First appeared in print in The Rhino Times, Greensboro, NC.


Wrights, Airport Oil Slick

In Dayton Ohio, they really hate North Carolina's license-plate brag "first in flight." And they're right. Kitty Hawk was chosen for the Wright Brothers' test flights because of the "soft" landings that sand allowed, plus the dependable, sustained winds of between ten and twenty miles an hour.

Enough wind to allow a glider to rise; not so much as to force it to crash before the pilot has mastered the controls.

But North Carolina itself had no chance of inventing a flying machine.

Which is no great shame, because nobody else in the world had any idea of how to fly, either. It was only in Dayton, Ohio, in a bike shop that happened to be run by a pair of brilliantly self-educated and inexhaustibly inventive brothers, Wilbur and Orville Wright.
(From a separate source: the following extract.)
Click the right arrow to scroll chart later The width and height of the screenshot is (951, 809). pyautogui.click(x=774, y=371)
In David McCullough's brief and clear account, two facts emerge: First, the Wright brothers were not tinkerers who happened to hit upon the right mechanical principles to achieve flight. Yes, they were mechanically brilliant -- but they (Wilbur especially) also researched everything known about flying, and then thought through all the unknowns, so that at no point were they just, so to speak, "winging it."

Second, the key inventions and processes were entirely their own. While a few people looked on with interest and hope, the fact is that nobody contributed anything to their key ideas.
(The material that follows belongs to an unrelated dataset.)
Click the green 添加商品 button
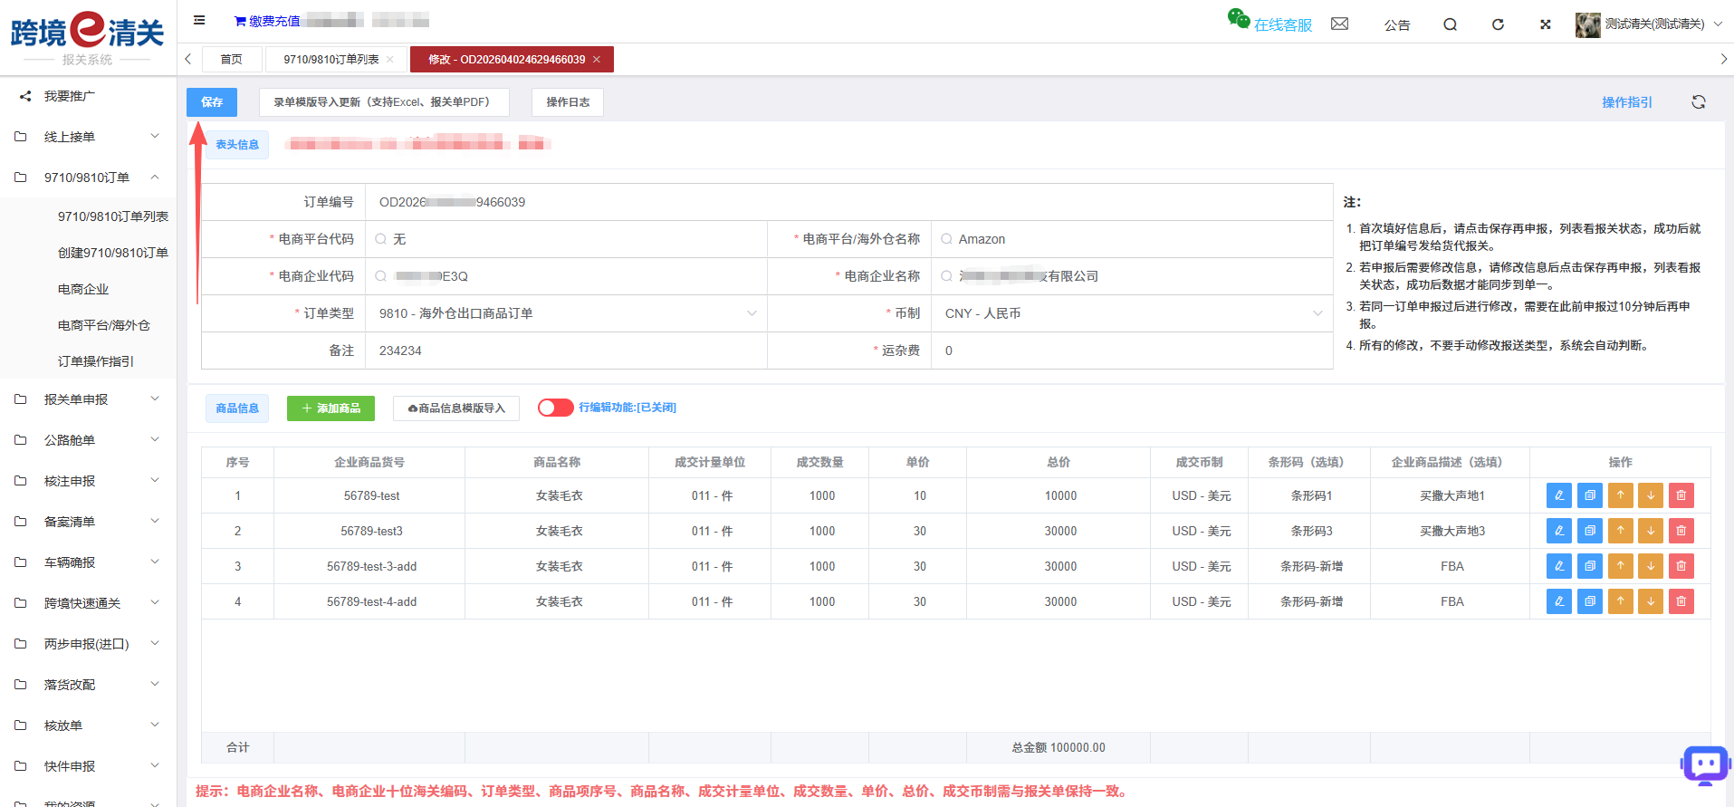This screenshot has width=1734, height=807. coord(331,408)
And what were those ideas?

The airfoil was a well-known principle. Other inventors had developed gliders that used it -- though they often got the ratios wrong, to their personal detriment.
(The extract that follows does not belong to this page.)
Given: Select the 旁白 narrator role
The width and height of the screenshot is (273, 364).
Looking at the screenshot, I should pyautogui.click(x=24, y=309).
And putting a lightweight (aluminum-based) internal combustion engine on a glider to give it forward momentum was bound to occur to somebody, though propellers were so little understood -- even on ships that used them to move through water -- that they had to practically invent propeller science in order to proceed.

No, what the Wright brothers invented was a means of controlling an airplane while in flight. Nobody uses their system today, but it made perfect sense back when the construction was of wood and wire and silk. They warped the wings, bending them up and down to change the angle of flight in air.

What few people realize is that the famous First Flight was during their third year at Kitty Hawk. The Wrights made the long trip each year in order to perfect their control mechanism, using gliders. The winds at the Outer Banks enabled them to test their ability to keep the plane balanced and to move up, down, left, and right without having to rely on air currents.

It wasn't just a matter of invention. They had to train themselves to be so familiar with the way a glider behaved when various controls were used that it was a reflex. Only by making thousands of short flights were they able to become so adept at flight that when they put an engine on their plane, they could control its forward progress. Those reliable Outer Banks breezes over soft sand were North Carolina's contribution to flight.

The North Carolina locals naturally thought they were crazy. But they also saw that these Ohio boys worked hard -- no, relentlessly -- and they saw those gliders fly, gaining more and more control with each new plane.

But the Outer Banks posed challenges, too. Heavy rain, hurricanes, hot and cold weather, and, worst of all, an invasion of mosquitos that nearly drove them out of their minds. Yet they learned what they needed to learn.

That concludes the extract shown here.